One believes with the heart and is so justified... It is that change within us. That transformation that makes us something new...
In Justification we are, through faith, forgiven our sin and restored to God’s favor...
Jesus died to forgive us. He lived to show us what God’s love really looks like and to show us how we can and should live together as brothers and sisters – children of God. But He DIED so that we could be forgiven of our sins. Nobody else could do it and NOTHING else can do it. Only Jesus’ blood justifies us...
Romans 5:9-11:
Much more surely then, now that we have been justified by his blood, will we be saved through him from the wrath of God. For if while we were enemies, we were reconciled to God through the death of his Son, much more surely, having been reconciled, will we be saved by his life.  But more than that, we even boast in God through our Lord Jesus Christ, through whom we have now received reconciliation.
I remember one of my professors in seminary being uncomfortable with references to blood - "There's a Fountain Filled With Blood" is one of our hymns, for example. He wanted a kinder, gentler Christianity. But I'm afraid if you take the blood out of the story, you take the redemption out of the story.
My sin, oh, the bliss of this glorious thought!
My sin, not in part but the whole,
Is nailed to the cross, and I bear it no more,
Praise the Lord, praise the Lord, O my soul!
When I was about 13 or so my dad was diagnosed with leukemia - Chronic Myelogenous Leukemia (CML). Since my dad's parents were dead, and he had no living siblings (my dad had only one sister who died when she was very young, I think around 3 or 4 years old), the best chance (and it was a slim one) for a bone marrow transplant match was my sister and me. I can still remember having the blood taken (it seemed like so much to me then) and then waiting for two or three weeks, I think, praying, hoping, wondering if we would be a match... No luck... So the go to the database - but it's not likely, and the national database wasn't very extensive (did it even exist in 1982?).
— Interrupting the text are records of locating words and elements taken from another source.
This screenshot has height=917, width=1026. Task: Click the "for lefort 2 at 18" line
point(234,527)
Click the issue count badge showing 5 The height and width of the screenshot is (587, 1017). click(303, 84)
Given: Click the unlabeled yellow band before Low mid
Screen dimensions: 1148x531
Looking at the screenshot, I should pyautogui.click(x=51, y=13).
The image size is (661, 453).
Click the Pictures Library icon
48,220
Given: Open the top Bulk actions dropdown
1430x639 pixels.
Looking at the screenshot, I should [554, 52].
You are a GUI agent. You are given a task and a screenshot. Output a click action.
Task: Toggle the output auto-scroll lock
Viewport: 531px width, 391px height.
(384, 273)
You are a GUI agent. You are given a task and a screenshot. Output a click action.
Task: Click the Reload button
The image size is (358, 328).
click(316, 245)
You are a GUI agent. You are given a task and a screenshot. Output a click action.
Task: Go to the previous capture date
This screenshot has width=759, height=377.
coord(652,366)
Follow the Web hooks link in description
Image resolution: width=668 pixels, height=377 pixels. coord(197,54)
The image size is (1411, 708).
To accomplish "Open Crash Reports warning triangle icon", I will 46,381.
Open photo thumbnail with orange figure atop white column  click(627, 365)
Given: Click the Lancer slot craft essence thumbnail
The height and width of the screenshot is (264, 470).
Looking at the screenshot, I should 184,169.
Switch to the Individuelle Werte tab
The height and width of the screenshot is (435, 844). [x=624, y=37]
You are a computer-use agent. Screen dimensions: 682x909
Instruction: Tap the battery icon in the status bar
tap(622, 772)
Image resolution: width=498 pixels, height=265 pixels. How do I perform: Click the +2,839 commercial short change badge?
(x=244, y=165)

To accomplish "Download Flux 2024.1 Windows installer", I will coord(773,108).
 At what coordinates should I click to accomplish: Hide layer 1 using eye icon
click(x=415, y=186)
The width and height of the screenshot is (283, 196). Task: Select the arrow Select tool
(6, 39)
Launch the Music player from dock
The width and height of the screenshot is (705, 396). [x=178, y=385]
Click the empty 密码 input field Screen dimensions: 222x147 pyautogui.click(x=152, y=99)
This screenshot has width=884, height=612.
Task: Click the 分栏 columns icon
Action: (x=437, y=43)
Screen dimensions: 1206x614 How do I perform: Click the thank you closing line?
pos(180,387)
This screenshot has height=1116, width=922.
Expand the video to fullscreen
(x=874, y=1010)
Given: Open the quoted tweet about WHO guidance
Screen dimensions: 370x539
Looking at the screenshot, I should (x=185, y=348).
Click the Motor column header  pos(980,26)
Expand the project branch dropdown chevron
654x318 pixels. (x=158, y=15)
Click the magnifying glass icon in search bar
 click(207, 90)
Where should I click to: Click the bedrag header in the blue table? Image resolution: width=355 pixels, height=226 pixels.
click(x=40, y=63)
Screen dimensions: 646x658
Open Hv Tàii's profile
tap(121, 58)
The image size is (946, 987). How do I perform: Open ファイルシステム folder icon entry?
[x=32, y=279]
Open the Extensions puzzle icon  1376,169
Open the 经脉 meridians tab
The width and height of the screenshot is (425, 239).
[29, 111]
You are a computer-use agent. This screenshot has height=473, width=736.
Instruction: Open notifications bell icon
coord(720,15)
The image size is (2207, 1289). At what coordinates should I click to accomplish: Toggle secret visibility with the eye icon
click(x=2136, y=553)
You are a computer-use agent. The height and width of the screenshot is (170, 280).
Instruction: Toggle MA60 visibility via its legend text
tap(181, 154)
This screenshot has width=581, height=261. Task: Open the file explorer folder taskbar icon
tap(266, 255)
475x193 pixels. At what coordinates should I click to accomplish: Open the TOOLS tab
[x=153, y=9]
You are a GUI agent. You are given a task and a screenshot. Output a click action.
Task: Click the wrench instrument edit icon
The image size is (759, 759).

I remember at 41, my dad was considered too old to be a likely success at a transplant, anyway (of course, when I first became a pastor I had a sixty-something parishoiner go through a bone marrow transplant and, 7 years later, she's still alive and doing well...).
My sister and I would have gladly given our blood to save my father. Blood bringing life, bringing healing, bringing wholeness. No, let's leave the blood in the story.
Although it's probably not a true story, what follows is an illustration of God's Justifying Grace:
Many years ago, when I worked as a volunteer at Stanford Hospital, I got to know a little girl named Liza who was suffering from a rare and serious disease. Her only chance of recovery appeared to be a blood transfusion from her five-year-old brother, who had miraculously survived the same disease and had developed the antibodies needed to combat the illness. The doctor explained the situation to her little brother, and asked the boy if he would be willing to give his blood to his sister. I saw him hesitate for only a moment before taking a deep breath and saying, "Yes, I'll do it if it will save Liza."
As the transfusion progressed, he lay in bed next to his sister and smiled, as we all did, seeing the color returning to her cheeks. Then his face grew pale and his smile faded. He looked up at the doctor and asked with a trembling voice, "Will I start to die right away?"
Being young, the boy had misunderstood the doctor; he thought he was going to have to give her all his blood.
Isn't that just what Jesus did? He gave ALL of our blood so that we might be saved.
Justifying grace takes the sin, washes it in the blood of Christ, and makes us new again. Whole again. Justified. Redeemed.